At the end of the film, and what is considered the most infamous part of the film, shows a masked man who speaks fluent English with Syrian members of the 17th Division in the countryside of Raqqa Governorate which was, at the time, the capital of the Islamic State, who were captured from the Menagh Air Base south of Azaz, Aleppo Governorate, near the village of Menagh in which the scenes of captured soldiers from the 17th Division of the regime forces digging their graves, as one of them said, that Bashar al-Assad abandoned them and withdrew his officers from the division, while leaving the elements fighting the Islamic State, calling on the families of the regime's soldiers to withdraw their children from service Military in the army of the regime. The masked man added that 800 members of the regime forces were in the 17th division that fell into the hands of the Islamic State weeks ago of the incident and were defeated in front of only dozens of Islamic State elements. After that, the masked man appeared in the video carrying a pistol and saying in English "They said that we left the fronts and stopped fighting the Kuffar (infidels) to turn our guns to the Muslims .. They lied .. Walahi, we are the harshest to the Kuffar. And the flames of war are only beginning to intensify." He concluded by saying "Walahi, the fighting has just begun", before he and a number of his armed colleagues shot the captured men in the head in a execution where they then fell into the grave they dug.

=== Flames of War II ===
Flames of War II (Arabic: لهيب الحرب 2) was released on November 30, 2017, over three years after the release of Flames of War, it was also produced and made by Al-Hayat Media Center.

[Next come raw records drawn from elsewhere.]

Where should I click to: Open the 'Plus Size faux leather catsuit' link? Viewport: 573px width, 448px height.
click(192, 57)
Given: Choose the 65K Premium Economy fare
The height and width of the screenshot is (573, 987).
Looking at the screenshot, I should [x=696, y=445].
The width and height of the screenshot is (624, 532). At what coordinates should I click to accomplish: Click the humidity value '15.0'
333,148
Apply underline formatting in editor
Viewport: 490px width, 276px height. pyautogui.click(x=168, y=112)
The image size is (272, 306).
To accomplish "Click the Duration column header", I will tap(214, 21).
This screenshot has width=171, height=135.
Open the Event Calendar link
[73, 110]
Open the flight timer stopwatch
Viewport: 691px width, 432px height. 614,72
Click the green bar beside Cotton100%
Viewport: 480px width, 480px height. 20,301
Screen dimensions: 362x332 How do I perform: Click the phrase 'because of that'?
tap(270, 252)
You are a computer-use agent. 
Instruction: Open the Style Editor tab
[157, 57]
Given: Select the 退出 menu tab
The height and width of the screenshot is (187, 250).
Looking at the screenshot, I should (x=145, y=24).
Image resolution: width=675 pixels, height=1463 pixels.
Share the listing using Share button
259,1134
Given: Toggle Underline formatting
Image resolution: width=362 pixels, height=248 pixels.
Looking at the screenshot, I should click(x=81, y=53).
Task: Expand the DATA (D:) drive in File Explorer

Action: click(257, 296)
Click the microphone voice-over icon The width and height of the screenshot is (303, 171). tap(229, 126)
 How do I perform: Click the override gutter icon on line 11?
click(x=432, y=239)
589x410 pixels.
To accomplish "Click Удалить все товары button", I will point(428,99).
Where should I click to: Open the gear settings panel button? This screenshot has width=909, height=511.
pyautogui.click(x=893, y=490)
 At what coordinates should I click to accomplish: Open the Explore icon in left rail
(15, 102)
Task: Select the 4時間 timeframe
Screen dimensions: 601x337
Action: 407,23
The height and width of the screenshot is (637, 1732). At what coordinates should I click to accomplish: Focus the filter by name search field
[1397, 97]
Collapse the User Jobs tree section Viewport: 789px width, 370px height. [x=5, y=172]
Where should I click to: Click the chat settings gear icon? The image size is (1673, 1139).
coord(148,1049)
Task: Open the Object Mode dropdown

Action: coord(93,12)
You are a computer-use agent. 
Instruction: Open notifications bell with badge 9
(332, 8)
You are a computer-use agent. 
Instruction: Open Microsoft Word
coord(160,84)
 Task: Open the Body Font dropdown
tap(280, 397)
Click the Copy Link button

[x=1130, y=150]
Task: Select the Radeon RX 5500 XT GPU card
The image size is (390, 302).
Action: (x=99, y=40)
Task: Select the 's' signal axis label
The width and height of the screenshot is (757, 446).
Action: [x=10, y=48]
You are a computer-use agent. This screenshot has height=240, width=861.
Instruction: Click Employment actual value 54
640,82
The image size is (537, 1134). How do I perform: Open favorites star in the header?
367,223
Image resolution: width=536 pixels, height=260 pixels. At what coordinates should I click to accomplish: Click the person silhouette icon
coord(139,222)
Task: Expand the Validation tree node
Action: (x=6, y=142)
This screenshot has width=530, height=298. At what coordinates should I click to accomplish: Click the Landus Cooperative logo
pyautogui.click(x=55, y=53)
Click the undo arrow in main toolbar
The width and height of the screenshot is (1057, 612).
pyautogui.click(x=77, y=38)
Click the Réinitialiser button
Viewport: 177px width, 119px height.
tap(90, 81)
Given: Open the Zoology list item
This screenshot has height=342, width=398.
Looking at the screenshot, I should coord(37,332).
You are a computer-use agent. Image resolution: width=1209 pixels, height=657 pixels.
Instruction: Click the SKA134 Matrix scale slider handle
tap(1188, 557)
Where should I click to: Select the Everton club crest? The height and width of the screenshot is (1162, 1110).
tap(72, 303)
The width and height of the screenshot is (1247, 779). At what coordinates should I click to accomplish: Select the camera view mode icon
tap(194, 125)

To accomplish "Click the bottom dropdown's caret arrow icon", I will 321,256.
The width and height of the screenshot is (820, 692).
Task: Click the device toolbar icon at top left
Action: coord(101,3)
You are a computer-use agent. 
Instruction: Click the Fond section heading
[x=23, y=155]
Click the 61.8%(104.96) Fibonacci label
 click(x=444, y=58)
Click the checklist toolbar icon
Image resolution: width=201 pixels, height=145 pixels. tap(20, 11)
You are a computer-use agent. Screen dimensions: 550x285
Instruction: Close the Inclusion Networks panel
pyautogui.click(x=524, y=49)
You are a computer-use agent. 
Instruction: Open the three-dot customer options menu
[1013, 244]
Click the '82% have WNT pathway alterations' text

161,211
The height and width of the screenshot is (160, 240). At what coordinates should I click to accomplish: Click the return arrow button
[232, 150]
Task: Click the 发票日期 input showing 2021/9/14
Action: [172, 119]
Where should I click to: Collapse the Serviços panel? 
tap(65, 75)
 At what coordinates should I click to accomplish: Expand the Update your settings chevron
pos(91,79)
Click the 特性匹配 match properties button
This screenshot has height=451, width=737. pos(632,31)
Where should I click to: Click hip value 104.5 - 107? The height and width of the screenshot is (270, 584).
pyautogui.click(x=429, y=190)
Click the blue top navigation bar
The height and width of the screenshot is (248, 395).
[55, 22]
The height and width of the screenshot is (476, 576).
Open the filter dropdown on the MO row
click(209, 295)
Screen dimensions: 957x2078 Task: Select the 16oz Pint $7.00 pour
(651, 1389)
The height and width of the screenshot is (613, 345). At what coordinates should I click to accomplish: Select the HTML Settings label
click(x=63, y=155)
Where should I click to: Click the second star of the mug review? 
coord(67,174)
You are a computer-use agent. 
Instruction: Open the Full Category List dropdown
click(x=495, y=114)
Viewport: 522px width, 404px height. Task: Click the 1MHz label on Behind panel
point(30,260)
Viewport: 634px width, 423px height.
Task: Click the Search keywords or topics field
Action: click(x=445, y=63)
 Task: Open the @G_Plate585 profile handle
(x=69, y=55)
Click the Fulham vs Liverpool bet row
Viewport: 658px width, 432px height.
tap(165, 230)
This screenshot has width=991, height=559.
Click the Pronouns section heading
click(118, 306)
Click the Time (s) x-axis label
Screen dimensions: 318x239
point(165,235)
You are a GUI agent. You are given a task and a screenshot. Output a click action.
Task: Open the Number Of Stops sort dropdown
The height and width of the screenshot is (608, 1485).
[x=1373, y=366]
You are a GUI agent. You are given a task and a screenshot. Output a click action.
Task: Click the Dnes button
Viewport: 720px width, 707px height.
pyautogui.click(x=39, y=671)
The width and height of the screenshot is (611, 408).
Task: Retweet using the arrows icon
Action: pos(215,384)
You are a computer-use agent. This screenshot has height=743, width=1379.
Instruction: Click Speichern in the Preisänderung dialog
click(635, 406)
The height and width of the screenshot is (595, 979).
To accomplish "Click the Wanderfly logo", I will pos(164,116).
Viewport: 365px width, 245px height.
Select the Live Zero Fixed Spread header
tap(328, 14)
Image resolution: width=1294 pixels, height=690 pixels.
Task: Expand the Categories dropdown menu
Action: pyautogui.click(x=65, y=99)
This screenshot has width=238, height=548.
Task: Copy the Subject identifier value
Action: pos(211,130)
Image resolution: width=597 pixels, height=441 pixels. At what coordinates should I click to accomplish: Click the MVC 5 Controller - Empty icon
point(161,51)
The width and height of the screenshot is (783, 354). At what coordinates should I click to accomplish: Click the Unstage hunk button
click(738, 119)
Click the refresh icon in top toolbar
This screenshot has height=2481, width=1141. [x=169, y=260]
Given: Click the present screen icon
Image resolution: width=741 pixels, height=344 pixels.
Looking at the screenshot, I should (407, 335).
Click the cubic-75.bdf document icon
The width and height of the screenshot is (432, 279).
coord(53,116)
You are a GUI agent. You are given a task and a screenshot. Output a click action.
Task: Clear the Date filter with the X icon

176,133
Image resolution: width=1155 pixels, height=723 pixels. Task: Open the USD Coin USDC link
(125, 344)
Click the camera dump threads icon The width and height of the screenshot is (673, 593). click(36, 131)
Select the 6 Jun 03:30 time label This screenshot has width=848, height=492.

The full name of the film is Flames of War II: Until the Final Hour (لهيب الحرب 2: الى قيام الساعة) and featured the same type of style of combat footage, it also featured and execution of multiple Syrian soldiers at the end of the film which was spearheaded by another masked man who spoke in fluent English and had a North American accent. The first 24 minutes of the film deals with the recapturing of the Syrian city of Palmyra during the 2017 Palmyra offensive and multiple clips of bombings of Syrian army and Syrian rebel sites using VBIEDs, with an assault using an infantry unit of the military of the Islamic State being used. This film was also narrated by Mohammed Khalifa.